Unless you have a V’Ger-like mind, you are probably more than a little overwhelmed by the size of this information universe, especially when you are seeking a particular truth. The trending term is big data, but data has always been big, even before it was digital. The difference now is mainly one of medium and how to access and retrieve what you are looking for.
The Voyagers didn’t (or haven’t yet) unravelled all the mysteries of the universe, but they are important tools providing us much sought-after information. Likewise, drowning as we are in our sea of information, we need tools to both help us stay afloat and probe the depths.
One of the ways we seek information is through pattern detection. Whether the pattern is known words or phrases, the way information is usually communicated, or learned through a lifetime of experience, finding patterns is one of the best ways we have of looking within larger quantities of information. Just as the Very Large Array is seeking patterns in blips by listening to the skies, text analytics can detect patterns in unstructured information.

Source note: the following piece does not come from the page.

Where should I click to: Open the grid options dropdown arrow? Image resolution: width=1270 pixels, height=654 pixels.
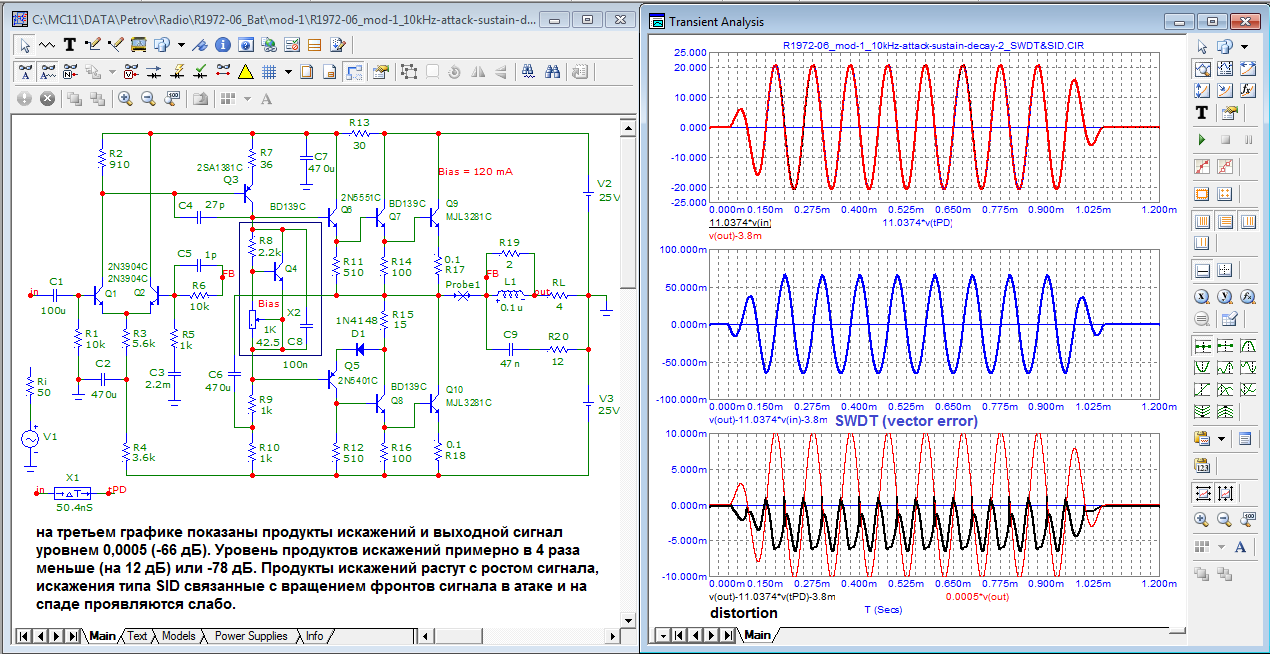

The most basic form of pattern detection is matching. For example, if you have a list of names or a taxonomy of controlled values, you can use text analytics to match the same concept in text. The problem is, how often do we use language in an absolutely consistent manner? How common is it that there is only one word or phrase form to indicate a topic? For example, if I’m looking for Dr. Seuss in text, all the documents which discuss Theodor Seuss Geisel or Geisel, Theodor Seuss or Theodor Geisel or Geisel, Theodor may or may not be retrieved (or automatically tagged). While it’s possible to use synonymy to equate multiple forms of a concept to a preferred concept, this is labor-intensive work if it is the only means of expanding on a concept.
There are patterns which we know to be true which allow us to extrapolate unknown concepts or reinforce known concepts. Using the same example, we could include rules to say that when we see two or three nouns in a row with capital letters, this is very likely a name. Of course, this is not true in all languages, but a single rule like this covers a lot of ground despite the inherent weaknesses in coverage. Using one rule can move us from the known, such as a list of names, to the unknown, such as any proper name which may appear in text.
Rule writing can also be labor intensive, but rules can expand the universe of unknowns in text greatly when used in conjunction with known entities which are important to an organization.
The Known Unknown
“As we know, there are known knowns; there are things we know we know. We also know there are known unknowns; that is to say we know there are some things we do not know. But there are also unknown unknowns – the ones we don’t know we don’t know. And if one looks throughout the history of our country and other free countries, it is the latter category that tend to be the difficult ones.” At the time Donald Rumsfeld said this, he was widely mocked for his circumlocution to obfuscate events in Iraq. While probably true, and definitely not spoken in the context of imagination and space exploration, it does hit home that there are basically things we know and things we don’t. Known entities in text can be matched and found relatively easily. Unknown entities are the latter category: the more difficult ones.
I’ll expand more on the search for the known unknowns in later blogs using text analytics as a tool for identification, retrieval, and exploration. In the spirit of the Voyagers, hurtling through the vastness of space in their ongoing mission to collect data, let’s be explorers using text analytics to cut through the universe of semi- and unstructured content.